The story should be out soon. I'm finishing up the first draft and hopefully you'll have it within the month, likely in installments as it's rather long.
By 'crazy' I mean someone who is disillusioned. Who believes something that isn't true, that doesn't mesh with reality. In this way, we're all mostly crazy. Everyone who's ever lied to you, no matter how small, has contributed to that. This includes the coworker who called in sick yesterday, the author who wrote your favorite novel, the preacher who explained faith to you.
Hell, it includes me. Because here I am, telling you my views. Are these views real? Maybe, maybe not. They're real to me, sure. But everyone who's crazy thinks that way. These are the things I believe. If you don't believe them, then that means you're sitting there saying, 'oh, he's crazy, listen to this guy' and that's totally fine by me. Read someone else's blog, if you don't like craziness. To quote Stephen King (something I do far too much of), "the tale of the irrational is the sanest way I know of expressing the world in which I live." Because we're all crazy. The craziness is not important. In the end, what really matters is what we believe, versus what others believe. If everyone believed Obama was the antichrist, would he be in office? But not everyone does. Some people do, but they are a minority. So we turn around and call them crazy, and go back to our own crazy beliefs.
So someone believes that someone else should die. They truly believe it, and when they're caught, they don't understand how nobody agrees with them. This is the crazy serial killer. As scary as he/she is, we see something in that. We believe the sane killers because, well, they're sane, and we rejoice for the men that killed Bin Laden and Hitler and Stalin and hold feasts and celebrations and then in the dark of night we turn on our flashlights and read with breathless anticipation about the people who killed Kennedy, or Lincoln. Because we see the craziness in ourselves. When you meet someone who disagrees with your religious of political beliefs, there is a brief moment in which you could empathize with Charles Manson. The only difference is your differing beliefs are about politics, and Manson's are about life and death.
Insanity in fiction draws us. It always has, and I think it's because it's the one way we can let our own 'crazy' beliefs loose, if just for a while. Those little bits of our beliefs that chafe against society are hungry animals, and fiction feeds them, keeps them in check. Characters like Andrew Scott's Moriarty, or Heath Ledger's Joker allow us to remain calm.

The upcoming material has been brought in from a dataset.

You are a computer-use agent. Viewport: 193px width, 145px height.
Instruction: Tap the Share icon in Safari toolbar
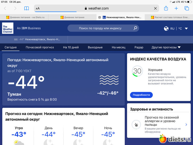[166, 8]
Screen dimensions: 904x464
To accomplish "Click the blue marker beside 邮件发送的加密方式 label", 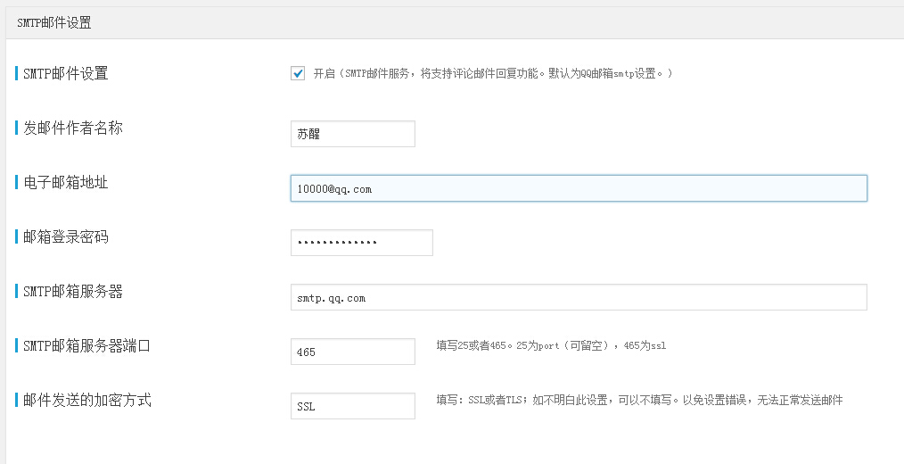I will tap(17, 400).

To roam the dark and shadowy realms of unchecked possibility, where the trees have ears and the hills whisper softly. And when you come back to the real world, the one that's 'sane', well, maybe you don't have to take it so seriously. You can let your grip loosen a little, because when you come to discover that the entire world is crazy, then you might as well just go ahead and call it sane, instead.
The story should be out soon. I'm finishing up the first draft and hopefully you'll have it within the month, likely in installments as it's rather long.